The Fear of Stopping
Anchoring, Surrender, and the Limits of Knowing
February 26, 2025
dialogue

The Fear of Stopping

El miedo a detenerse

A student shares the frightening realization that stopping the search means the dissolution of the self she thought she was, and the teacher reframes this as a genuine breakthrough in awakening.

The Fear of Stopping

A student shares the frightening realization that stopping the search means the dissolution of the self she thought she was, and the teacher reframes this as a genuine breakthrough in awakening.

I think I'm having a bit of a hard time because I can sense that if I stop seeking, then I stop. And that's really scary. My heart is beating fast right now trying to describe it. I thought I wanted to stop seeking, and I do, but then I realized: oh no, I don't want this. So I feel caught between a rock and a hard place. I want to stop seeking, and then I realize I don't.

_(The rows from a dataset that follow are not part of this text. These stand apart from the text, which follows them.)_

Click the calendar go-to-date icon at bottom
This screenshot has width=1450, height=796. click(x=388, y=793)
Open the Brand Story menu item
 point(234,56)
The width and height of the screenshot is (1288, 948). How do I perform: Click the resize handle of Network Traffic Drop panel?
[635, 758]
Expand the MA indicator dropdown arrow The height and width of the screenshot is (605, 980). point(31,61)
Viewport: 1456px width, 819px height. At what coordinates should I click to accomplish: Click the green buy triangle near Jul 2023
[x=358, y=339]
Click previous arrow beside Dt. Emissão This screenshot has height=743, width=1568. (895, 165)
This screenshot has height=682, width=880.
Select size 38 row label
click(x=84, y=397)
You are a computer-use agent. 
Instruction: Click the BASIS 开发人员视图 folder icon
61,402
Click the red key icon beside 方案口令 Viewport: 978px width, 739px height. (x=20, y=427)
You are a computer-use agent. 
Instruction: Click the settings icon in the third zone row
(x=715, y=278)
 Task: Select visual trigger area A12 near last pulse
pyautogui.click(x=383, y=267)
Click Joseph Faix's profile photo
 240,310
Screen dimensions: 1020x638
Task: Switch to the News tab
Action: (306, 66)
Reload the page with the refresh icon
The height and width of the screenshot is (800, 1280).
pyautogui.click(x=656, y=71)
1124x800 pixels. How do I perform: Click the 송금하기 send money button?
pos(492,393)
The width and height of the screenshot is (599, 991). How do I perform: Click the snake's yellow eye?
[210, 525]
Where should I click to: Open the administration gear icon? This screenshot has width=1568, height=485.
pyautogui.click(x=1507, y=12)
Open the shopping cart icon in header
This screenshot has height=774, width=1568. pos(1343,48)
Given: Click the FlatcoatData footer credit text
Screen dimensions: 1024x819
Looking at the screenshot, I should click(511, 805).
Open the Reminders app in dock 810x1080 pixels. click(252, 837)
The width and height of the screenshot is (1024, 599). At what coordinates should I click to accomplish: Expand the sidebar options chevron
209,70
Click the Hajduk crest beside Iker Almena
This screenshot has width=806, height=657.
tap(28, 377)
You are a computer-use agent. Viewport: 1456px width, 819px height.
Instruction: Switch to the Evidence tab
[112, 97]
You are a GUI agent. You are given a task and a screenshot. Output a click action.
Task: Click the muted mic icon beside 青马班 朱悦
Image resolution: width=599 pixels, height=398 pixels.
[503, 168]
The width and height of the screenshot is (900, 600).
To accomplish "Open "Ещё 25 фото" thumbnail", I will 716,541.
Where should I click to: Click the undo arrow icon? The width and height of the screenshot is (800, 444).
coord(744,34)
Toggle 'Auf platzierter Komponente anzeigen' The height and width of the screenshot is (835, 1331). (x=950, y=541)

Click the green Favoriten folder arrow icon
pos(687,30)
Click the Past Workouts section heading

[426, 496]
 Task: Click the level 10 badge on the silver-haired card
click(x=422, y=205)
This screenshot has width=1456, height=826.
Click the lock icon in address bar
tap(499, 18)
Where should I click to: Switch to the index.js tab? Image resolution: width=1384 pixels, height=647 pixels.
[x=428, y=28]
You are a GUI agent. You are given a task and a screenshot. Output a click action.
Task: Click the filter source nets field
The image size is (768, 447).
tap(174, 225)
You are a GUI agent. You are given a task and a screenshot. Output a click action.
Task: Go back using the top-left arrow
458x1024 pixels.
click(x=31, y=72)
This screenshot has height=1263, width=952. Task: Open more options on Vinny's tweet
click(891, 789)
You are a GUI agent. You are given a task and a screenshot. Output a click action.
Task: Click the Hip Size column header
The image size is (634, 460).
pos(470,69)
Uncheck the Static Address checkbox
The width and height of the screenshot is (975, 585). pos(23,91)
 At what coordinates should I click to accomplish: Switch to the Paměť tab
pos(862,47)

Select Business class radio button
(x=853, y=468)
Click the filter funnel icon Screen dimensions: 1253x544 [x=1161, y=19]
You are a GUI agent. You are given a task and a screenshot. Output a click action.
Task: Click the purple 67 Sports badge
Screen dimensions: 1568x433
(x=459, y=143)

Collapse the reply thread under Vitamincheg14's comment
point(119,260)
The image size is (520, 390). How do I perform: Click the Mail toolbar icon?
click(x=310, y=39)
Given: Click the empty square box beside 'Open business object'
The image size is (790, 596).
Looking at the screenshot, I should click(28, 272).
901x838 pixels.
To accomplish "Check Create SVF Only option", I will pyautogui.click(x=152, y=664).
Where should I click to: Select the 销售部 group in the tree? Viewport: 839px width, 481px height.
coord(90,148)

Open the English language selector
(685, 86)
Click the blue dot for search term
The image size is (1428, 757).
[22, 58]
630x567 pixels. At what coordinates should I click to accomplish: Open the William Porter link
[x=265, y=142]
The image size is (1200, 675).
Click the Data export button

So attached. That's actually a big breakthrough right there. When you see that, a lot has already dropped.

It's very scary. On the one hand everything is the same, but it's almost like there's a pulling back: "I don't want to see that."

Seeing reality at a deeper level

But now you're seeing reality at a deeper level. You're not pretending. You're not telling yourself a story. You've opened up to seeing a lot more of what is actually there. That might seem like a setback, because you were so convinced you were gung-ho for awakening, and then suddenly it's like, "Oh no, I'm not."

But that is a step in awakening: to drop what I call the inner hypocrisy, the lack of inner integrity where we tell ourselves stories. We all begin there. We all do not want to see. Then we want to see, but only some things and not others. Then gradually we start to see more and more, until it becomes harder not to see than to see.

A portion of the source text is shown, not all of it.